→ **RECORDS PROVIDED**
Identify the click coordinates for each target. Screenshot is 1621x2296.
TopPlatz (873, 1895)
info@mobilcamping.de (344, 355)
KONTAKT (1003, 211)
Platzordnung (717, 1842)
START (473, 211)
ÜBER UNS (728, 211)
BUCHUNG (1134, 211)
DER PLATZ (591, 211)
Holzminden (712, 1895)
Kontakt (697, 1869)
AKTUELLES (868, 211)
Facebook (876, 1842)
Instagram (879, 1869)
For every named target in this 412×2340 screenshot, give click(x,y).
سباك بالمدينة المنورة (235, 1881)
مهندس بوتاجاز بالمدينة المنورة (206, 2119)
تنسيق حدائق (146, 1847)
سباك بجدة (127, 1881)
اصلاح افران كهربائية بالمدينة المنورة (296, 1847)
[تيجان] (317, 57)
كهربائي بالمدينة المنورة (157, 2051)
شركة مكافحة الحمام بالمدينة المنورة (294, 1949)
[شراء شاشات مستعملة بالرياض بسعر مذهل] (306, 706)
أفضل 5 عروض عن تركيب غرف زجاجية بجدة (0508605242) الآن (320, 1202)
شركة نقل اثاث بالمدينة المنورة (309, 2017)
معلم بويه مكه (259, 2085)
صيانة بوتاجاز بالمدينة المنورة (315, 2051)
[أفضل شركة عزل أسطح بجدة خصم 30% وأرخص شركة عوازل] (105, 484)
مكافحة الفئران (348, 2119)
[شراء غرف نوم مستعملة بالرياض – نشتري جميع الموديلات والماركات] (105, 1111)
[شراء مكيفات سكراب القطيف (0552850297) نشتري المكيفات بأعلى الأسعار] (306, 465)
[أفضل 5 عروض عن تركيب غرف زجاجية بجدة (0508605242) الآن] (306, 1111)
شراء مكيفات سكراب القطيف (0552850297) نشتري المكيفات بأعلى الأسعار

→ **WHAT YOU NEED TO DO**
Look back at the entries above. Retype the line with "BUCHUNG (1134, 211)", the line with "[شراء شاشات مستعملة", and all lines in between.

→ **EXERCISE ANSWER**
BUCHUNG (1134, 211)
DER PLATZ (591, 211)
Holzminden (712, 1895)
Kontakt (697, 1869)
AKTUELLES (868, 211)
Facebook (876, 1842)
Instagram (879, 1869)
For every named target in this 412×2340 screenshot, give click(x,y).
سباك بالمدينة المنورة (235, 1881)
مهندس بوتاجاز بالمدينة المنورة (206, 2119)
تنسيق حدائق (146, 1847)
سباك بجدة (127, 1881)
اصلاح افران كهربائية بالمدينة المنورة (296, 1847)
[تيجان] (317, 57)
كهربائي بالمدينة المنورة (157, 2051)
شركة مكافحة الحمام بالمدينة المنورة (294, 1949)
[شراء شاشات مستعملة بالرياض بسعر مذهل] (306, 706)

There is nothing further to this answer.